A fare da catalizzatore (e da luogo di ritrovo tollerato dal regime) furono le chiese protestanti. Centinaia di persone si riunirono pacificamente, a lume di candela, in quelle di Lipsia e Dresda. Eppure, a pochi mesi dal fatidico novembre, il presidente tedesco-orientale
Erich Honecker credeva ancora che il Muro sarebbe rimasto lì “altri cent’anni”. Non sapeva che quell’estate l’Ungheria avrebbe annunciato l’apertura della propria frontiera con l’Austria: decine di migliaia di tedeschi orientali raggiunsero l’Ovest attraverso l’Ungheria, a cui avevano libero accesso.
Il muro dalla costruzione nel 1961 al crollo nel 1989 - video
Liberi tutti. Per arginare la fuga, il neopresidente Egon Krenz (Honecker si era dimesso il 18 ottobre) decise di concedere nuovi permessi per la Germania Ovest. I fatti lo superarono. Nel pomeriggio del 9 novembre il ministro della Propaganda, Günter Schabowski, disse in una conferenza stampa:
È stata presa la decisione di aprire i posti di blocco. Se sono stato informato correttamente, quest’ordine diventa efficace immediatamente
Ma Schabowski era appena tornato dalle ferie ed era male informato: in realtà la decisione non era ancora stata presa. La sua frase suonò però come un “liberi tutti” per i cittadini berlinesi, che trovarono le guardie di confine senza ordini chiari in merito, e aprì la strada alla riunificazione tedesca pianificata dal cancelliere tedesco-occidentale Helmut Kohl.

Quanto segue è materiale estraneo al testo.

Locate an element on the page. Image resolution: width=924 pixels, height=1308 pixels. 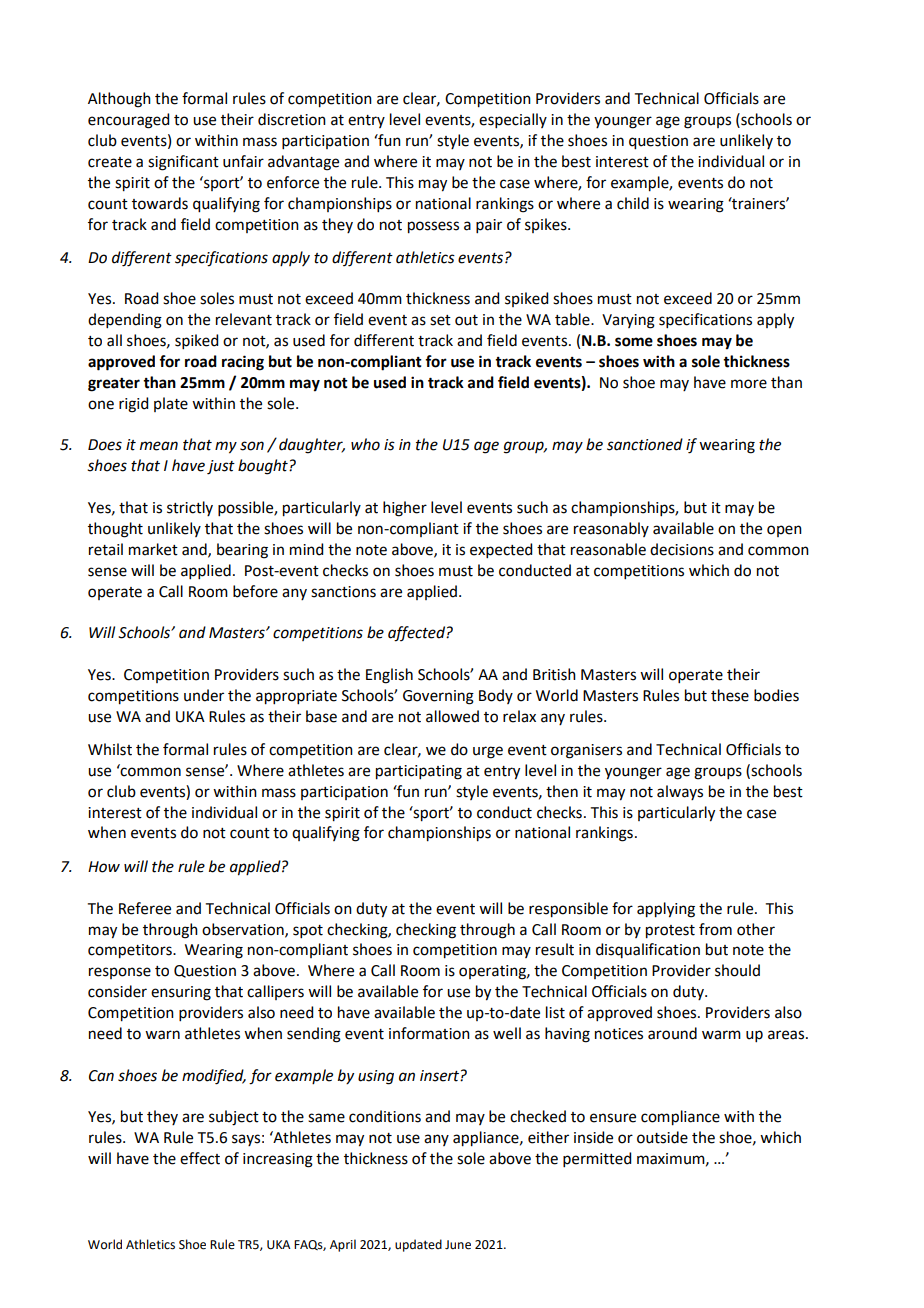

La fine della Cecoslovacchia. Fu una Tiananmen europea, ma finì bene. Se infatti la pacifica protesta studentesca di Pechino dell’aprile-giugno 1989 fu repressa nel sangue, quelle degli universitari di Bratislava e Praga iniziate il 16 e 17 novembre portarono (nonostante le cariche della polizia nella capitale) alla fine incruenta del socialismo reale in Cecoslovacchia.
Già in marzo gli studenti avevano organizzato sit-in in alcune chiese. A loro si unirono presto dissidenti e semplici cittadini contrari al governo. Tra novembre e dicembre le manifestazioni (sempre pacifiche) si moltiplicarono: quasi un milione di persone si riversarono nelle strade di Praga. Il 5 dicembre furono aperte le frontiere con l’Austria e con la Germania Ovest, e cinque giorni dopo il presidente comunista Gustáv Husák si dimise dopo aver insediato un governo non comunista. La guida del Paese fu affidata ad Aleksander Dubček (leader della Primavera di Praga del 1968) e al drammaturgo Václav Havel (che nel 1977 aveva stilato il manifesto dei dissidenti pacifisti Charta 77, pagando il suo gesto con cinque anni di carcere). Havel fu poi eletto presidente nelle elezioni del 1990, le prime libere dal 1946.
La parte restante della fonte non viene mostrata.